Gravity Duck: Review

     Noodlecake Studios with Woblyware and Ravenous Games have produced another simple 2D platformer that manages to be both interesting and consistently mundane.  That isn't to say it isn't worth playing though.

     The premise is that a massive Easter Island looking stone head wants you, a duck, to collect all his golden eggs.  But this plot is barely given much thought- the chief draw here is the ability that the head bestows upon the duck- to flip gravity.  You can't jump at all, you simply reverse gravity and fall in the opposite direction.

A giant stone head and a duck.  What more could you ask for?
     This simple new power is used in conjunction with some gravity rotating yellow orbs to solve roughly 100 levels of short puzzles.  There is nothing to strenuous in terms of puzzles- nothing to rack your brain with- but the concept does prove to be fun enough to want to keep playing.  The lack of challenge is low enough that you can nearly always tell what to do as soon as the level begins.

     The downsides are the controls were occasionally unresponsive leaving players slightly frustrated when a lack of response movement leads directly to death.  In addition, sometimes you need to dive blindly into areas and die because your view is severely limited in places (no camera movement).  Once in a while the enemy laden areas need a bit of trial and error to figure out due to their swiftness, but it isn't too awful.

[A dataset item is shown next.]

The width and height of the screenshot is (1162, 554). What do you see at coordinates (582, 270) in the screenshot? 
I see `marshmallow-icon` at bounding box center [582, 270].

A fashionable top-hat is the reward for collecting all the golden eggs.
     For only a dollar, Gravity Duck provides plenty of simple, cute, and pixely puzzling entertainment.  Perhaps the gravity manipulation and level design for the coming "City" DLC will prove to add a little more variety for our entertainment.  I hope they add some more progression, balance, and flow to the levels and challenge to come- I would like more of a sense of achievement from the puzzles- something a little more like a 2D version of the phenomenal PS Vita game Gravity Rush.  There is a wide range with the concept they've used, if only they'd take it to the next level of its potential.